A danger to one is a danger to all
What is happening at Halesowen College is of concern to the whole trade union movement. Employers up and down the country, especially in the public sector and in colleges, will be watching this dispute with interest. They know that even more serious cuts are on the way and therefore the only way to implement the cuts and carry on working is to cut costs – and that includes wages and staff. They know, however, that the unions are there to defend services and members. So they will want to neuter any potential opposition by ridding themselves of fighting union members and cowering those who remain.
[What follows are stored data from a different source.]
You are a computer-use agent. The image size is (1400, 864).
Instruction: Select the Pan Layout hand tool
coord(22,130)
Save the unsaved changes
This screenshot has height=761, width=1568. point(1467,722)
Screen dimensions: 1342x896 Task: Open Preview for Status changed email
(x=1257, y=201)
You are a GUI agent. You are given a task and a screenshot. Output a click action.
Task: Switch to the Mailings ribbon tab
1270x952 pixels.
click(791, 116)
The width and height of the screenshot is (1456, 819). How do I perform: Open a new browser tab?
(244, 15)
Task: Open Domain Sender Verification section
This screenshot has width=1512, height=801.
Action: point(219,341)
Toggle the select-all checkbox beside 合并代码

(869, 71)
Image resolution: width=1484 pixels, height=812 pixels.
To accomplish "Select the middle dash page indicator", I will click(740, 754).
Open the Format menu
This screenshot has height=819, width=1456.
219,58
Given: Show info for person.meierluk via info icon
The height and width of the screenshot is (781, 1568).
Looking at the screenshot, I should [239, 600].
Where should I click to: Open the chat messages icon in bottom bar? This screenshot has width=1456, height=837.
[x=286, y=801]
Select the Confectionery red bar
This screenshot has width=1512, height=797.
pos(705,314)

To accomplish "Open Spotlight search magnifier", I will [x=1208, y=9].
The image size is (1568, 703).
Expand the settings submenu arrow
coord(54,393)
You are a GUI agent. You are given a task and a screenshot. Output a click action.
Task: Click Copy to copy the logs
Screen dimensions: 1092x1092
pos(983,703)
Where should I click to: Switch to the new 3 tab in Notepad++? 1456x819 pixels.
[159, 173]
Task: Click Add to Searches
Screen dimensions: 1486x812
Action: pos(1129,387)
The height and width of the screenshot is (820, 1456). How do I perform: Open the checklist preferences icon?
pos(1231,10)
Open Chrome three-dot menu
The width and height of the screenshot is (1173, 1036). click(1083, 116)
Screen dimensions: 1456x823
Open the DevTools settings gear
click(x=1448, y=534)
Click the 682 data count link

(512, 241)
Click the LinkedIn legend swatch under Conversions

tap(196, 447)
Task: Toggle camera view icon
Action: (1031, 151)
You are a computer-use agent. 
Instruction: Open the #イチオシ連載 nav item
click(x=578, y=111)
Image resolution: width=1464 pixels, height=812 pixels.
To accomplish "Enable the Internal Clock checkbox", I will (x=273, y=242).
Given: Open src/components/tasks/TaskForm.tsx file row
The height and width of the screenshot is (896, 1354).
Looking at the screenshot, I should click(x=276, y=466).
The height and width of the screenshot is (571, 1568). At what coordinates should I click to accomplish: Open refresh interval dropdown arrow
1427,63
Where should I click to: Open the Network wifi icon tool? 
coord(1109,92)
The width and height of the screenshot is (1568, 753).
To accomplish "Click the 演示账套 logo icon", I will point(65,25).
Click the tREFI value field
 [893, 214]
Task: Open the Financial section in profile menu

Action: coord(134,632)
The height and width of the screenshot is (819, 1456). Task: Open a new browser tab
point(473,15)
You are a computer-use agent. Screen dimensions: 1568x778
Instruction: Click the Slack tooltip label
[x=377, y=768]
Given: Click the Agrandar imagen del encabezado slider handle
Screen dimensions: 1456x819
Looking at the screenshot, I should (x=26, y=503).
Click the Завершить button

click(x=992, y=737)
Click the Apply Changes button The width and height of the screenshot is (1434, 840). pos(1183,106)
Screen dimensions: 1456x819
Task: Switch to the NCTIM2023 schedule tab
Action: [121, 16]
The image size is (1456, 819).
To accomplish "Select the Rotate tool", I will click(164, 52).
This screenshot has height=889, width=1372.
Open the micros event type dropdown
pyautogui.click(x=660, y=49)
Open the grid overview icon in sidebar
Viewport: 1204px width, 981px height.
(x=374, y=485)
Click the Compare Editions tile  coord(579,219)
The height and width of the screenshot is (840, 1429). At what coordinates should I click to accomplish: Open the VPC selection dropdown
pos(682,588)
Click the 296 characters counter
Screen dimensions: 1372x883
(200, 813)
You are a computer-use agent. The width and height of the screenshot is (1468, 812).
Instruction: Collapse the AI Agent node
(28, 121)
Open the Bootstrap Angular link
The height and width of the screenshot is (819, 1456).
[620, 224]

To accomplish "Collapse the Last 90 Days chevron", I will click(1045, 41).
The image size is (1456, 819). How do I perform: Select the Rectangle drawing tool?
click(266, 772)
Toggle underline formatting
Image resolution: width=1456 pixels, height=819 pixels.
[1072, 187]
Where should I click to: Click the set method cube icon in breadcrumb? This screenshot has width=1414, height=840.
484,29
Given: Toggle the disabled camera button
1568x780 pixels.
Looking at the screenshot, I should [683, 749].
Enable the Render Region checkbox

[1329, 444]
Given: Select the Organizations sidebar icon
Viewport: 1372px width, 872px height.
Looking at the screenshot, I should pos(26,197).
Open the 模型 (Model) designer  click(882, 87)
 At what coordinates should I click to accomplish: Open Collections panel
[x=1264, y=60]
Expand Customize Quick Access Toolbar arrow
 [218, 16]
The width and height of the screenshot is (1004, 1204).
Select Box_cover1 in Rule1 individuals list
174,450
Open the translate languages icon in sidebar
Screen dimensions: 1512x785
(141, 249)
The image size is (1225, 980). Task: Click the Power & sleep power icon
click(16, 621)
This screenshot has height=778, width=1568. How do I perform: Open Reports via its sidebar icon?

Let us be clear here. If ordinary UCU members see their elected reps being sacked and not defended by UCU and other trade unionists, they will begin to ask what the point is in belonging to a union. The future of UCU at Halesowen and at other colleges is at stake, so this battle must be won and the four must be reinstated.
How can the battle be won? The UCU branch must decide on a firm course of action including at some stage a strike. The ATL must be convinced that a defeat for UCU is also a defeat for them that will result in staff reductions and further attacks on wages and conditions. Weakness invited aggression. Other non-teaching trade unions must also be brought on board and the support of the students and NUS is vital. The trade union movement as a whole, locally, regionally and nationally, must be involved. The presence at the meeting of delegates from Dudley, Birmingham and Coventry Trade Union Councils was heartening. UCU must also reach out to the local community that the college serves. The college must be reclaimed for the community and taken out of the hands of an unelected corporation.
After winning this dispute there are other issues that must be addressed. How can a public institution funded with public money be under the control of a virtual dictatorship of senior management without any form of redress or challenge? FE colleges must be taken back into local authority control with an elected board of governors from staff trade unions, students and the local community, including elected political representatives.
A political question
Ultimately, however, it is a political question. The cuts agenda of the coalition demand that all public services, including education, be slashed, cheapened and/or privatised. All of the reforms that we have gained from decades of struggle are now to be abolished. The crisis of this system of capitalism is demanding austerity from those who rely on public services so that the state debt can be cut to satisfy the bond markets and finance capital. The only guarantee of stopping this agenda is by fighting for a socialist programme to put an end to the misery for the many that a crisis-ridden capitalism demands.
The TUC has called for the public ownership of the banking and finance sector under democratic control. This too is the congress agreed policy of UCU. This call must be voiced at all levels of the labour and trade union movement as a stepping stone to taking the commanding heights of the economy into public ownership under workers control and management. Then we can use the wealth produced in society for the benefit of all and finally put an end to attacks on working class people, their trade unions and their elected representatives.
Defend the Halesowen Four! An injury to one is an injury to all. Sign the online petition that now has more than 10,000 signatures! Get involved in the nationwide Day of Action on Friday January 18th! Come to the mass rally and demonstration during the Halesowen College Open Day on Saturday, January 26th. Donate to the campaign fund! £260 was collected at the meeting. This must only be the start! This dispute must be won!